[Your goal]
Pull out every line of the data below that contains the string "screenshot", and copy each one unchanged.

[Recorded data]
※

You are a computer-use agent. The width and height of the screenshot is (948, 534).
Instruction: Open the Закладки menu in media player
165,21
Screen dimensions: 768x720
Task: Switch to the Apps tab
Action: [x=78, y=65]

※

[Result of the exercise]
You are a computer-use agent. The width and height of the screenshot is (948, 534).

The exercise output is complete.